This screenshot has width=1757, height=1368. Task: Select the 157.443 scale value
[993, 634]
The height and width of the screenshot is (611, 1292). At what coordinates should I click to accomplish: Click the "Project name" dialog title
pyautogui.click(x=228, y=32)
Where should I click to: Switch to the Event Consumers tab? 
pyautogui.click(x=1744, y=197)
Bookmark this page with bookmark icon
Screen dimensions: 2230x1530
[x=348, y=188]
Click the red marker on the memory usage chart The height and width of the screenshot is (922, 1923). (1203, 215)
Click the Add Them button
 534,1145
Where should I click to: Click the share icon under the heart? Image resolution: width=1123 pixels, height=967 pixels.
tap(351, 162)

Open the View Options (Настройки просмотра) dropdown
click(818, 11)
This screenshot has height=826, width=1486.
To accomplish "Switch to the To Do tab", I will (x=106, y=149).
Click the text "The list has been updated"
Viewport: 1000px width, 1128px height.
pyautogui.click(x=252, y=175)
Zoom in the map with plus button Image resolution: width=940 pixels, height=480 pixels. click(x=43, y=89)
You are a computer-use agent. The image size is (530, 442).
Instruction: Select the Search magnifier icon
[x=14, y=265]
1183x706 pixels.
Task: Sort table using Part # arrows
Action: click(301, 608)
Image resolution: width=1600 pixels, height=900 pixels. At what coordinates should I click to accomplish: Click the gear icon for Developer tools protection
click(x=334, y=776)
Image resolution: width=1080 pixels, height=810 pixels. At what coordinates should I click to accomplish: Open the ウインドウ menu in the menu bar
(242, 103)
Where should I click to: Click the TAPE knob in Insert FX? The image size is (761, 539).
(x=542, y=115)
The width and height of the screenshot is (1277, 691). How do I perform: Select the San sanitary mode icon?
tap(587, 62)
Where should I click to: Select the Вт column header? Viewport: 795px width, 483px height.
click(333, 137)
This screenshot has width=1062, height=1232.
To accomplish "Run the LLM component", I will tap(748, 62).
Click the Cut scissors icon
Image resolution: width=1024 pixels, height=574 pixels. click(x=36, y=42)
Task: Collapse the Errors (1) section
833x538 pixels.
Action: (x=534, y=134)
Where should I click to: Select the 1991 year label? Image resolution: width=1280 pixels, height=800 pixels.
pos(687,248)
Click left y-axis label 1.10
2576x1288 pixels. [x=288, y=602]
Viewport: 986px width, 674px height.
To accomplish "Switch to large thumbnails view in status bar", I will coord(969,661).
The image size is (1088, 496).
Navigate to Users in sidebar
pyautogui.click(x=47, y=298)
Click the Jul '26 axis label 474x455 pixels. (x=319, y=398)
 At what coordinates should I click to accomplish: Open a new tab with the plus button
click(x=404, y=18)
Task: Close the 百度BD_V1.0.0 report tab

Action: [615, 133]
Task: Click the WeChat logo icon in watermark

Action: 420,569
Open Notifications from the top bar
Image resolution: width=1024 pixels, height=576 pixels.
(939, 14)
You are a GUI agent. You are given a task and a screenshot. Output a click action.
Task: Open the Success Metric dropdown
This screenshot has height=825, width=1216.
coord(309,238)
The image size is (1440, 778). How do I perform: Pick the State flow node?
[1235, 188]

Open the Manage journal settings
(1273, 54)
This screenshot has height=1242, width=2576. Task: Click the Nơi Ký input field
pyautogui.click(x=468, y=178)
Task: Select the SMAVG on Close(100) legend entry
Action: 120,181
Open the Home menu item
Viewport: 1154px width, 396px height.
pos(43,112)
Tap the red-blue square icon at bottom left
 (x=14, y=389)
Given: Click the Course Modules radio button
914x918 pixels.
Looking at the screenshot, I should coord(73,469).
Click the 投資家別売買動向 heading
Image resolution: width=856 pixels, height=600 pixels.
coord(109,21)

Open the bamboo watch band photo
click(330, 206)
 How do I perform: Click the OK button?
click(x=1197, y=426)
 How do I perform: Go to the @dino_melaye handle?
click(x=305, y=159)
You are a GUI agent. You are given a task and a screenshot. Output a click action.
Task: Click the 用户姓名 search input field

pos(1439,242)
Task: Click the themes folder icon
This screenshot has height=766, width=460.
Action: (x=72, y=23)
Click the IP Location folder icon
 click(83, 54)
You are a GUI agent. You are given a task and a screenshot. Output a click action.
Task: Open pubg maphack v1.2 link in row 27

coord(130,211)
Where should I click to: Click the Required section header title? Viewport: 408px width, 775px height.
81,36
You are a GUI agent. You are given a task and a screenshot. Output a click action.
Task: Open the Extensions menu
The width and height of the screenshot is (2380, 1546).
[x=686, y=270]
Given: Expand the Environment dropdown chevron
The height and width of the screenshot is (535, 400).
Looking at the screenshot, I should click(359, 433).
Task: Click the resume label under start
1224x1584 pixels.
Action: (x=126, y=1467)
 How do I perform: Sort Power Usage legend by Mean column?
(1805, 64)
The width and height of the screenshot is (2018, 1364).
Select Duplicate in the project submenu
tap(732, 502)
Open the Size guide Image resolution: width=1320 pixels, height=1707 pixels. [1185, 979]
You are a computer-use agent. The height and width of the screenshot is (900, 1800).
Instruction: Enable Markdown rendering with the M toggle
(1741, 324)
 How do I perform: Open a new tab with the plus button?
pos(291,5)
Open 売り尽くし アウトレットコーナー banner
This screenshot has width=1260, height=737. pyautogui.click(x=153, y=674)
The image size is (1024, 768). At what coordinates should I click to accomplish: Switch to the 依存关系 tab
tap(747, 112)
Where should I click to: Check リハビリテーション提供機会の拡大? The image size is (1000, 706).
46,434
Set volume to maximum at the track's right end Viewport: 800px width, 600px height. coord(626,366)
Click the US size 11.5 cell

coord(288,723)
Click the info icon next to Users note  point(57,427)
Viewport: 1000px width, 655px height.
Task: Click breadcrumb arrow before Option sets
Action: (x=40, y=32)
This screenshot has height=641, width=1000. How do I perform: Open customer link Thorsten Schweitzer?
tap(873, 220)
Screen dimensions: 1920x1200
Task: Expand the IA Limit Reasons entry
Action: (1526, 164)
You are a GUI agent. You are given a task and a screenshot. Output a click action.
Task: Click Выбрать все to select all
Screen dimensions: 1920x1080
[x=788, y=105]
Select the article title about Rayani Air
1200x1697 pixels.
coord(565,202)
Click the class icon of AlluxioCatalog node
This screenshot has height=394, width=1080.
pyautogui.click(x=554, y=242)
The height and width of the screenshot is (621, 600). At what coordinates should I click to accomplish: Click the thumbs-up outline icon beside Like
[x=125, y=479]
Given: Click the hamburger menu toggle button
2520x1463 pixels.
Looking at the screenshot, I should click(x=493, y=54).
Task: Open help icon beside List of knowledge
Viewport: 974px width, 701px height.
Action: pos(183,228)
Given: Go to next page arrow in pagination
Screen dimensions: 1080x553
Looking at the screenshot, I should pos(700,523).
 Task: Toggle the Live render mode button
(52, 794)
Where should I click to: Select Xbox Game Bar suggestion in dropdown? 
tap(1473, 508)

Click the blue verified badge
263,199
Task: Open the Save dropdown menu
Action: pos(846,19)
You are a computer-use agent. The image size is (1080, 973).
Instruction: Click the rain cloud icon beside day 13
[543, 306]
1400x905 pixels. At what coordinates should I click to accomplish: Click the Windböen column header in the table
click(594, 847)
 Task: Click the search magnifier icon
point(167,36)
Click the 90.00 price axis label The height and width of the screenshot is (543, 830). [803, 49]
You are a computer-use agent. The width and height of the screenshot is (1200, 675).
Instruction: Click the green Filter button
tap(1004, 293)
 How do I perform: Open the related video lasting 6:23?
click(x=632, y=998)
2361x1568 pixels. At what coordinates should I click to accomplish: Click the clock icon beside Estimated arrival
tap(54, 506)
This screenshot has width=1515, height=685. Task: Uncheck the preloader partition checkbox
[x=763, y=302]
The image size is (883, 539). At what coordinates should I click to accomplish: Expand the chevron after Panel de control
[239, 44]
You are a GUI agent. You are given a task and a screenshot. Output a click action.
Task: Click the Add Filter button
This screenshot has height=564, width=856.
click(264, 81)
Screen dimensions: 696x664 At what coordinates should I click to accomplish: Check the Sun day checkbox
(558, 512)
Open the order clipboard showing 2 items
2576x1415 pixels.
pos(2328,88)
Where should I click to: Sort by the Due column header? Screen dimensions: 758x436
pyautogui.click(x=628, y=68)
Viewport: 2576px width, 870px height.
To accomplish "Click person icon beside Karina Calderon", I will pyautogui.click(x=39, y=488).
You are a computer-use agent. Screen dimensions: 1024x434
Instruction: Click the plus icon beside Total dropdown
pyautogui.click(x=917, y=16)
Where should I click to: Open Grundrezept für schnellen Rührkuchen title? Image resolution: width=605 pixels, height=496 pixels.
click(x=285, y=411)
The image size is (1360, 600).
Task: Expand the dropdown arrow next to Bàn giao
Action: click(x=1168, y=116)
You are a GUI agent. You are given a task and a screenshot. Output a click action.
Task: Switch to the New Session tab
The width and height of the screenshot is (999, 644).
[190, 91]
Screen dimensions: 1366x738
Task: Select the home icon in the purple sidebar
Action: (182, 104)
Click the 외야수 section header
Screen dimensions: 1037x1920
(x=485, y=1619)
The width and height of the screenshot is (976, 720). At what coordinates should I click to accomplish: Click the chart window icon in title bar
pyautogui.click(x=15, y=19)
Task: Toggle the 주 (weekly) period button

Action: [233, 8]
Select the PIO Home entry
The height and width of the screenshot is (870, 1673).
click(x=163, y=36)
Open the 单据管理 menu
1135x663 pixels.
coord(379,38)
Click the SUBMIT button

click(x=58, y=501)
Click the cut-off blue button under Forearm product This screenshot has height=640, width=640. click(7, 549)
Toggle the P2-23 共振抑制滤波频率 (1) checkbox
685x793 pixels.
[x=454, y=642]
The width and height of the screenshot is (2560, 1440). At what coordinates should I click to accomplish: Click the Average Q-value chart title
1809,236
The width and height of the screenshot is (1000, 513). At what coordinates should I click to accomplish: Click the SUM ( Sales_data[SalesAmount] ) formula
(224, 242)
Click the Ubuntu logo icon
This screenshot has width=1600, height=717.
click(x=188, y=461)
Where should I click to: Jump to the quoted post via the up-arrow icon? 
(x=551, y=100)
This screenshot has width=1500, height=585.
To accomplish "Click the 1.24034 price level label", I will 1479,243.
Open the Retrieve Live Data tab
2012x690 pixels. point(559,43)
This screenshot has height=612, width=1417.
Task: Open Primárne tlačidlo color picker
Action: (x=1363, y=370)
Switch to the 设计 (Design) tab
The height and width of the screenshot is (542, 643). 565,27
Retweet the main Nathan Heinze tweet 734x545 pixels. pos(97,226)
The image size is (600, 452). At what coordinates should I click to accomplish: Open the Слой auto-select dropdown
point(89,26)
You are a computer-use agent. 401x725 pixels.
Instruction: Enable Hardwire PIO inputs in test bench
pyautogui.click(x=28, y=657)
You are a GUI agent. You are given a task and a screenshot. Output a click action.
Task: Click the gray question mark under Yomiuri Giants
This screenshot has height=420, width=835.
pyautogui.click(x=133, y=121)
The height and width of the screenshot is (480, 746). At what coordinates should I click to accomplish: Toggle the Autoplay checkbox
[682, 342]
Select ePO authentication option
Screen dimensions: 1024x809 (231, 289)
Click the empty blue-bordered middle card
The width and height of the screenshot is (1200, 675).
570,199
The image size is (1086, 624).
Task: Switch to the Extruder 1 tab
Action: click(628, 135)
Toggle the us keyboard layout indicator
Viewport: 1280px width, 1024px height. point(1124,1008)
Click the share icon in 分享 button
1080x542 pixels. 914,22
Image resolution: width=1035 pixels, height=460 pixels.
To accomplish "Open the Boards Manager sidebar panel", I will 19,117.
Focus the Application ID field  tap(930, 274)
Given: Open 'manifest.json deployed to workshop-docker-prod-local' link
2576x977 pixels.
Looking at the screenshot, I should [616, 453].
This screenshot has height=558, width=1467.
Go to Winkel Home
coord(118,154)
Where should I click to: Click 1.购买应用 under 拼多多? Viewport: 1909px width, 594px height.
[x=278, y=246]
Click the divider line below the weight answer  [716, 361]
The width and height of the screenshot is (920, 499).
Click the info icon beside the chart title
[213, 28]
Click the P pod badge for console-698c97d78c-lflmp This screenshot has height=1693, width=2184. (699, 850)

-- Challenge --
Please copy out the lines between the one holding "At what coordinates should I click to accomplish: Open a" and the one holding "Action: (x=126, y=1467)", inclusive, with no changes at all.

-- Problem solution --
 At what coordinates should I click to accomplish: Open a new tab with the plus button
click(x=404, y=18)
Task: Close the 百度BD_V1.0.0 report tab

Action: [615, 133]
Task: Click the WeChat logo icon in watermark

Action: 420,569
Open Notifications from the top bar
Image resolution: width=1024 pixels, height=576 pixels.
(939, 14)
You are a GUI agent. You are given a task and a screenshot. Output a click action.
Task: Open the Success Metric dropdown
This screenshot has height=825, width=1216.
coord(309,238)
The image size is (1440, 778). How do I perform: Pick the State flow node?
[1235, 188]

Open the Manage journal settings
(1273, 54)
This screenshot has height=1242, width=2576. Task: Click the Nơi Ký input field
pyautogui.click(x=468, y=178)
Task: Select the SMAVG on Close(100) legend entry
Action: 120,181
Open the Home menu item
Viewport: 1154px width, 396px height.
pos(43,112)
Tap the red-blue square icon at bottom left
 (x=14, y=389)
Given: Click the Course Modules radio button
914x918 pixels.
Looking at the screenshot, I should coord(73,469).
Click the 投資家別売買動向 heading
Image resolution: width=856 pixels, height=600 pixels.
coord(109,21)

Open the bamboo watch band photo
click(330, 206)
 How do I perform: Click the OK button?
click(x=1197, y=426)
 How do I perform: Go to the @dino_melaye handle?
click(x=305, y=159)
You are a GUI agent. You are given a task and a screenshot. Output a click action.
Task: Click the 用户姓名 search input field

pos(1439,242)
Task: Click the themes folder icon
This screenshot has height=766, width=460.
Action: (x=72, y=23)
Click the IP Location folder icon
 click(83, 54)
You are a GUI agent. You are given a task and a screenshot. Output a click action.
Task: Open pubg maphack v1.2 link in row 27

coord(130,211)
Where should I click to: Click the Required section header title? Viewport: 408px width, 775px height.
81,36
You are a GUI agent. You are given a task and a screenshot. Output a click action.
Task: Open the Extensions menu
The width and height of the screenshot is (2380, 1546).
[x=686, y=270]
Given: Expand the Environment dropdown chevron
The height and width of the screenshot is (535, 400).
Looking at the screenshot, I should click(359, 433).
Task: Click the resume label under start
1224x1584 pixels.
Action: (x=126, y=1467)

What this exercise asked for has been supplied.